Andato in onda su Italia 1 un ampio reportage dedicato alle aree baraccate in riva allo Stretto. «Non ci sono paragoni in Occidente».

Non è stato il solito reportage. O meglio, è stato il solito reportage ma in uno scenario che sta evolvendosi. Le telecamere delle “Iene” (la seguitissima trasmissione di Italia 1) sono sbarcate in riva allo Stretto, indovinate per cosa? Risposta troppo facile: le baraccopoli. Ma nel suo ampio servizio, Giulio Golia è stato onesto nel ritrarre una situazione che, come è stato detto, «nel mondo occidentale non ha paragoni, per trovare le favelas bisogna andare in Africa o in Sudamerica». Ha documentato, ha sentito tanti baraccati, alcuni ormai “ex”, altri ancora residenti nei tuguri, e ha dialogato a lungo con Marcello Scurria, presidente di Arisme.
La ripetizione del “luogo comune” – «Vi parliamo delle 80 baraccopoli abbandonate nel degrado dal terremoto del 1908 dove vivono 10mila persone, anche malati e bambini» – c’è stata, anche se poi con immediata correzione.
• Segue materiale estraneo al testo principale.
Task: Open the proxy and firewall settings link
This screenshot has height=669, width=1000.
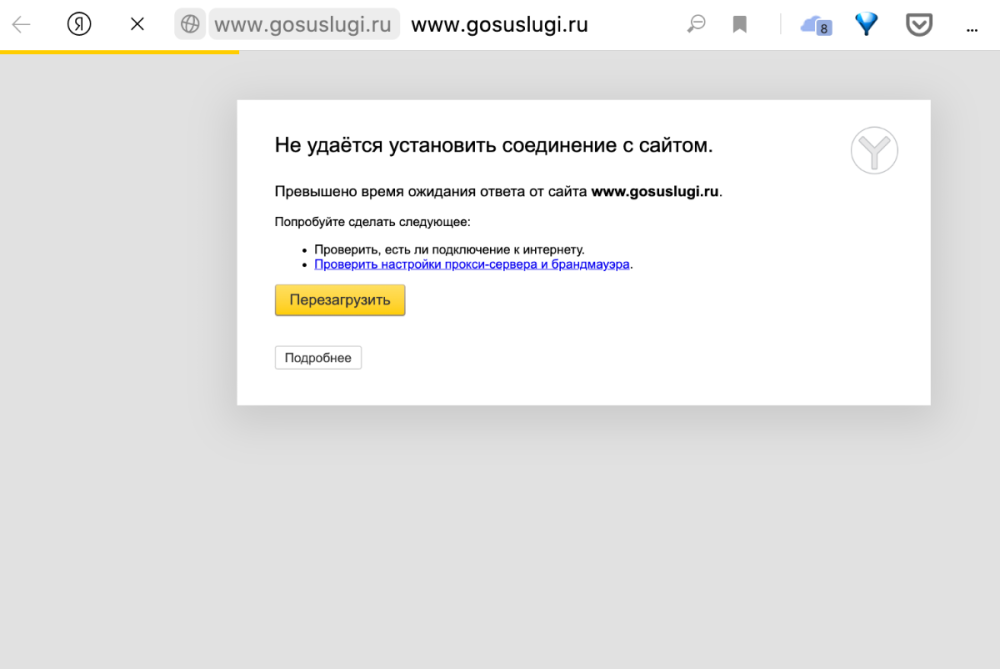Action: coord(471,263)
L’inviato delle “Iene” lo ha precisato: erano baracche nate dopo il terremoto, molte costruite durante il Fascismo, poi si sono moltiplicate nei decenni successivi. L’impatto mediatico non poteva non esserci, perché un conto è sottolineare (e la Gazzetta lo fa da decenni) che il sisma del 1908 non c’entra più nulla e che queste sono sacche di degrado urbano come ne esistono in migliaia di altre realtà urbane italiane, europee e mondiali, un conto è negare l’evidenza. E cioè che, comunque, in queste baracche ci hanno vissuto decine di migliaia di nostri concittadini e che ancora oggi si sta cercando di dare una casa degna di tal nome a 2500 nuclei familiari, oltre 8mila persone.
Marcello Scurria è stato lucidissimo nella sua analisi, non ha nascosto nulla ma ha anche ribadito quello che si sta facendo, grazie – per la prima volta in assoluto – a un Governo, e a una ministra della Repubblica (Mara Carfagna), che hanno dato vita alla legge speciale per Messina, stanziando 100 milioni di euro e affidando i poteri straordinari alla commissaria-prefetta Cosima Di Stani. Su questo punto, in realtà, non ci si è soffermati molto ed è una pecca del reportage. Scurria non ha occultato dati e cifre di un’emergenza sociale drammatica, indicando la “favela” di Fondo Fucile come la zona d’Europa a più alta concentrazione di persone costrette agli arresti domiciliari. Il disagio socio-abitativo è strettamente connesso al condizionamento criminale, alla presenza dei clan mafiosi sul territorio, a inquietanti fenomeni di microcriminalità.
«Abbiamo fatto una scelta, quella di dare una casa a tutti, perché solo così sradicheremo questa piaga». E oggi Fondo Fucile non è più abitata dalle oltre 140 famiglie che ci vivevano fino a poco tempo addietro, anche se i riflettori delle “Iene” hanno mostrato inequivocabilmente i segni di questa fase di “passaggio”, dove la baraccopoli è un ammasso di casette semidistrutte, trasformate (come è accaduto a Giostra e in altri rioni) in vere e proprie discariche a cielo aperto. «Preferisco che ci siano i rifiuti, piuttosto che le persone – ha detto Scurria –, tanto qui, fra qualche mese, demoliremo tutto». E sempre il presidente di Arisme ha fornito un dato che ha quasi “scandalizzato” il bravo Golia: «I messinesi in baracca vivono 7 anni in meno rispetto alla media». Era il dato emerso nel Report, commissionato dalla Fondazione di Comunità, e pubblicato nel 2019, in riferimento alle baraccopoli di Fondo Fucile e di Fondo Saccà. Quelle baraccopoli che oggi sono in via di demolizione. «Qualcosa sta cambiando», è la conclusione del servizio, pur condita dalla nota di amarezza. «Per decenni si è preferito mettere la polvere sotto il tappeto», ha ripetuto Scurria. E si sono costruite campagne elettorali e carriere politiche, le baracche sono state uno strumento al servizio delle più clientelari commistioni tra politica, bisogni e interessi criminali.